Pharmacology in Pregnancy Flashcards
(33 cards)
Why may a woman be on medications in pregnancy?
Hypertension Asthma Epilepsy Migraine Mental health disorders Long-term anticoagulant therapy.
How may absorption of a drug change during pregnancy?
Oral route - morning sickness and general nausea and vomiting makes it more difficult. Increase in gastric emptying/ gut motility may affect single doses.
Intramuscular route - Blood flow may be increased so absorption may also increase.
Inhalation - increased cardiac output and decreased tidal volume may cause increased absorption.
How may distribution of a drug be affected in pregnancy?
Increase in plasma volume and fat changes distribution of drugs.
Greater dilution of plasma will decrease relative amount of plasma proteins increasing the fraction of free drug.
How may drug metabolism be affected in pregnancy?
Oestrogen and Progesterone can induce or inhibit liver P450 enzymes, increasing or reducing metabolism.
e.g phenytoin level reduced due to induction of metabolism.
theophylline levels increased due to inhibition in metabolism.
How may drug excretion be affected during pregnancy?
GFR increased by 50% in pregnancy leading to increased excretion.
This can reduce plasma conc. and necessitate an increase in dose of renally cleared drugs.
What are some pharmacodynamic changes that occur during pregnancy?
Less well understood as little data on pregnant women.
May affect site of action and receptor response.
Efficacy and adverse affects may be different.
What materials are exchanged from mother to foetus across the placenta?
Oxygen Glucose Amino acids Lipids, fatty acids, glycerol Vitamins Ions Alcohol, nicotine, other drugs Viruses Antibodies
What materials are exchanged from foetus to mother across the placenta?
Carbon dioxide
Urea
Waste products
What does placental transfer depend on?
Molecular weight - smaller sizes cross more easily.
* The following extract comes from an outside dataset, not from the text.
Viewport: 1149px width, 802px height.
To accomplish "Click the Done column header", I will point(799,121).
Polarity - non polar cross more readily.
Lipid solubility - lipid soluble drugs can cross.
Protein binding - both bound and unbound can cross.
How does foetal pharmacokinetics affect distribution?
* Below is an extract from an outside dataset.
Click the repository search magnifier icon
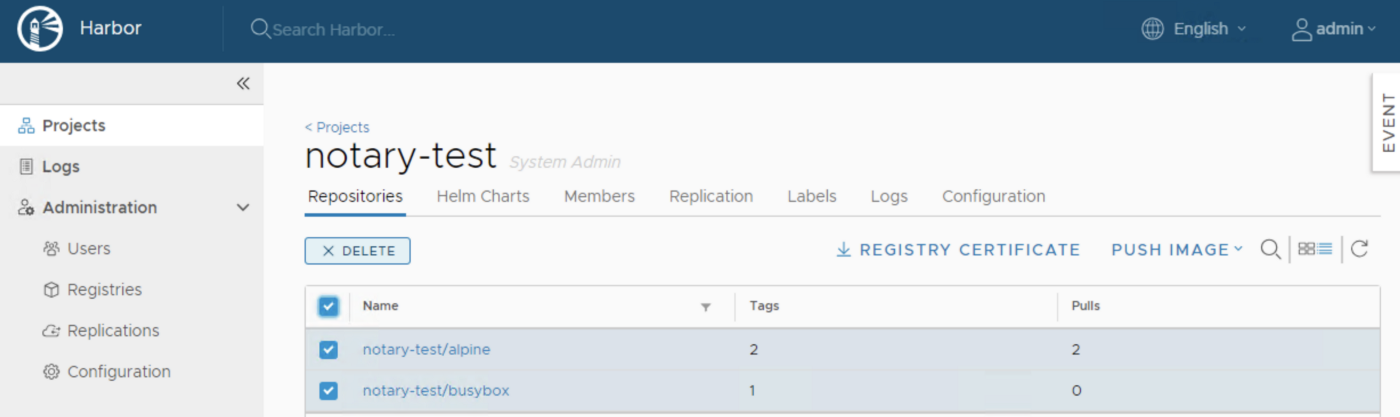[x=1270, y=250]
Circulation is different as umbilical vein goes straight to foetal liver.
Less protein bounding than in adults so more free drug available.
Little fat
Relatively more blood flow to brain.
How does foetal pharmacokinetics affect metabolism?
Less enzyme activity, though this increases with gestation.
Different isoenzymes than in adults.
How does foetal pharmacokinetics affect excretion?
Excrete into amniotic fluid which is swallowed and lead to recirculation.
Drugs and metabolites may accumulate in amniotic fluid.
Placenta does not function at delivery so can be issues with excretory function.
What is teratogenicity?
The capability to cause congenital abnormalities following foetal exposure during pregnancy.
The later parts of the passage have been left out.